--- Start of DATASET EXCERPTS ---

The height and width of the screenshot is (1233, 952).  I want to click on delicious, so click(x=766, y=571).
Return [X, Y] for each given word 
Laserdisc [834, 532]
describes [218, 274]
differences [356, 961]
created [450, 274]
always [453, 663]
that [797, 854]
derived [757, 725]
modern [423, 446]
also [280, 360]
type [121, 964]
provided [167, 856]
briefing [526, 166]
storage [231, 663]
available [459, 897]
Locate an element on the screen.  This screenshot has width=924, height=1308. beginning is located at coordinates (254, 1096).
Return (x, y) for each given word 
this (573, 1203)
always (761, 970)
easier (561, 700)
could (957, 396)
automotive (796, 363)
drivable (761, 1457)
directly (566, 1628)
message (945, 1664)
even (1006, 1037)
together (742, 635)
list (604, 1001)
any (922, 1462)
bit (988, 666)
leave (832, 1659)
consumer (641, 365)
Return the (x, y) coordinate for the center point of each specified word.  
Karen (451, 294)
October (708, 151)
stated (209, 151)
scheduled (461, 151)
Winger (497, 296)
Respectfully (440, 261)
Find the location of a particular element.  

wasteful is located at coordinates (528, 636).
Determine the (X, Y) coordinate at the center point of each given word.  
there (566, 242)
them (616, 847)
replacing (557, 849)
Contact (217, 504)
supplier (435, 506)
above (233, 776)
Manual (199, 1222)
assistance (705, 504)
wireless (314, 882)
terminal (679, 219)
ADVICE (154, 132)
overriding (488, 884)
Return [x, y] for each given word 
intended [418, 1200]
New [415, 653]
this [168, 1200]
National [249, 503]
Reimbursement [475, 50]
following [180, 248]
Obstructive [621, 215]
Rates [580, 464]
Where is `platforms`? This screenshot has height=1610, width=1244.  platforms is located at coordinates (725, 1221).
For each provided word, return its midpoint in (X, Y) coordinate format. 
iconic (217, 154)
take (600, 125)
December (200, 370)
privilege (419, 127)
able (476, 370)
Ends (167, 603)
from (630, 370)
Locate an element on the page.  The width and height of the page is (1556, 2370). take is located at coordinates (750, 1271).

--- End of DATASET EXCERPTS ---

> **REQUEST**:
Turn all of the entries above into a JSON list of strings, one string per line, omitting blank lines.

> **REPLY TO THE EXERCISE**:
[
  "The height and width of the screenshot is (1233, 952).  I want to click on delicious, so click(x=766, y=571).",
  "Return [X, Y] for each given word ",
  "Laserdisc [834, 532]",
  "describes [218, 274]",
  "differences [356, 961]",
  "created [450, 274]",
  "always [453, 663]",
  "that [797, 854]",
  "derived [757, 725]",
  "modern [423, 446]",
  "also [280, 360]",
  "type [121, 964]",
  "provided [167, 856]",
  "briefing [526, 166]",
  "storage [231, 663]",
  "available [459, 897]",
  "Locate an element on the screen.  This screenshot has width=924, height=1308. beginning is located at coordinates (254, 1096).",
  "Return (x, y) for each given word ",
  "this (573, 1203)",
  "always (761, 970)",
  "easier (561, 700)",
  "could (957, 396)",
  "automotive (796, 363)",
  "drivable (761, 1457)",
  "directly (566, 1628)",
  "message (945, 1664)",
  "even (1006, 1037)",
  "together (742, 635)",
  "list (604, 1001)",
  "any (922, 1462)",
  "bit (988, 666)",
  "leave (832, 1659)",
  "consumer (641, 365)",
  "Return the (x, y) coordinate for the center point of each specified word.  ",
  "Karen (451, 294)",
  "October (708, 151)",
  "stated (209, 151)",
  "scheduled (461, 151)",
  "Winger (497, 296)",
  "Respectfully (440, 261)",
  "Find the location of a particular element.  ",
  "wasteful is located at coordinates (528, 636).",
  "Determine the (X, Y) coordinate at the center point of each given word.  ",
  "there (566, 242)",
  "them (616, 847)",
  "replacing (557, 849)",
  "Contact (217, 504)",
  "supplier (435, 506)",
  "above (233, 776)",
  "Manual (199, 1222)",
  "assistance (705, 504)",
  "wireless (314, 882)",
  "terminal (679, 219)",
  "ADVICE (154, 132)",
  "overriding (488, 884)",
  "Return [x, y] for each given word ",
  "intended [418, 1200]",
  "New [415, 653]",
  "this [168, 1200]",
  "National [249, 503]",
  "Reimbursement [475, 50]",
  "following [180, 248]",
  "Obstructive [621, 215]",
  "Rates [580, 464]",
  "Where is `platforms`? This screenshot has height=1610, width=1244.  platforms is located at coordinates (725, 1221).",
  "For each provided word, return its midpoint in (X, Y) coordinate format. ",
  "iconic (217, 154)",
  "take (600, 125)",
  "December (200, 370)",
  "privilege (419, 127)",
  "able (476, 370)",
  "Ends (167, 603)",
  "from (630, 370)",
  "Locate an element on the page.  The width and height of the page is (1556, 2370). take is located at coordinates (750, 1271)."
]